GQM, the initialism for "goal, question, metric", is an established goal-oriented approach to software metrics to improve and measure software quality.

History 
GQM has been promoted by Victor Basili of the University of Maryland, College Park and the Software Engineering Laboratory at the NASA Goddard Space Flight Center after supervising a Ph.D. thesis by Dr. David M. Weiss. Dr. Weiss' work was inspired by the work of Albert Endres at IBM Germany.

Method 
GQM defines a measurement model on three levels:
 1. Conceptual level (Goal) A goal is defined for an object, for a variety of reasons, with respect to various models of quality, from various points of view and relative to a particular environment.
 2. Operational level (Question) A set of questions is used to define models of the object of study and then focuses on that object to characterize the assessment or achievement of a specific goal.
 3. Quantitative level (Metric) A set of metrics, based on the models, is associated with every question in order to answer it in a measurable way.

### Records provided
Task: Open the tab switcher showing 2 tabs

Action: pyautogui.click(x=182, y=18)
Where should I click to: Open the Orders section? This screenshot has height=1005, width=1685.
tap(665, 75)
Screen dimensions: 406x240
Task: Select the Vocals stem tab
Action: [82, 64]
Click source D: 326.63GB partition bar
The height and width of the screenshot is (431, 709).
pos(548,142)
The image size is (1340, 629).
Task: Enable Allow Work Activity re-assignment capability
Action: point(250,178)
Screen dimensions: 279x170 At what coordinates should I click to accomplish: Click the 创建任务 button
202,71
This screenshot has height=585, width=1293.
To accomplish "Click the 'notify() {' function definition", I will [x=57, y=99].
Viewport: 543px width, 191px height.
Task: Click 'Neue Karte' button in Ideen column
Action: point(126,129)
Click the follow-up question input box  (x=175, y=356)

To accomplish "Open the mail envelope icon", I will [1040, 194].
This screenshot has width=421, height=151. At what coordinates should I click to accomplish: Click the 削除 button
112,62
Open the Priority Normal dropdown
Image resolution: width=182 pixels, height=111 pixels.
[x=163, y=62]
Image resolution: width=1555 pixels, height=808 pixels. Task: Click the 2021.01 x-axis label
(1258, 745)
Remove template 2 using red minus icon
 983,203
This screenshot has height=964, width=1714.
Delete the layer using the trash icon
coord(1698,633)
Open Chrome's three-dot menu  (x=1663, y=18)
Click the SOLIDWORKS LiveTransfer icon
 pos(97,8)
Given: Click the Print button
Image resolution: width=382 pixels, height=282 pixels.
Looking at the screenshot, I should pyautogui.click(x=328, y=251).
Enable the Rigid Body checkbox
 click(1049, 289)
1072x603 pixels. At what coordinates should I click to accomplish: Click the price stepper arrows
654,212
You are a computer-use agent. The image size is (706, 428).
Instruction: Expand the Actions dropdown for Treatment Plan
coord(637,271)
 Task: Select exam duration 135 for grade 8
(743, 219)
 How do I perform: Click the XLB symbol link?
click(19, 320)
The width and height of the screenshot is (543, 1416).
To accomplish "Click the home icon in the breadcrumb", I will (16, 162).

### To be done
In the text about the GQM approach, whose work inspired Dr. David M. Weiss? This data has no connection to the text about the GQM approach.

### The response
Albert Endres at IBM Germany.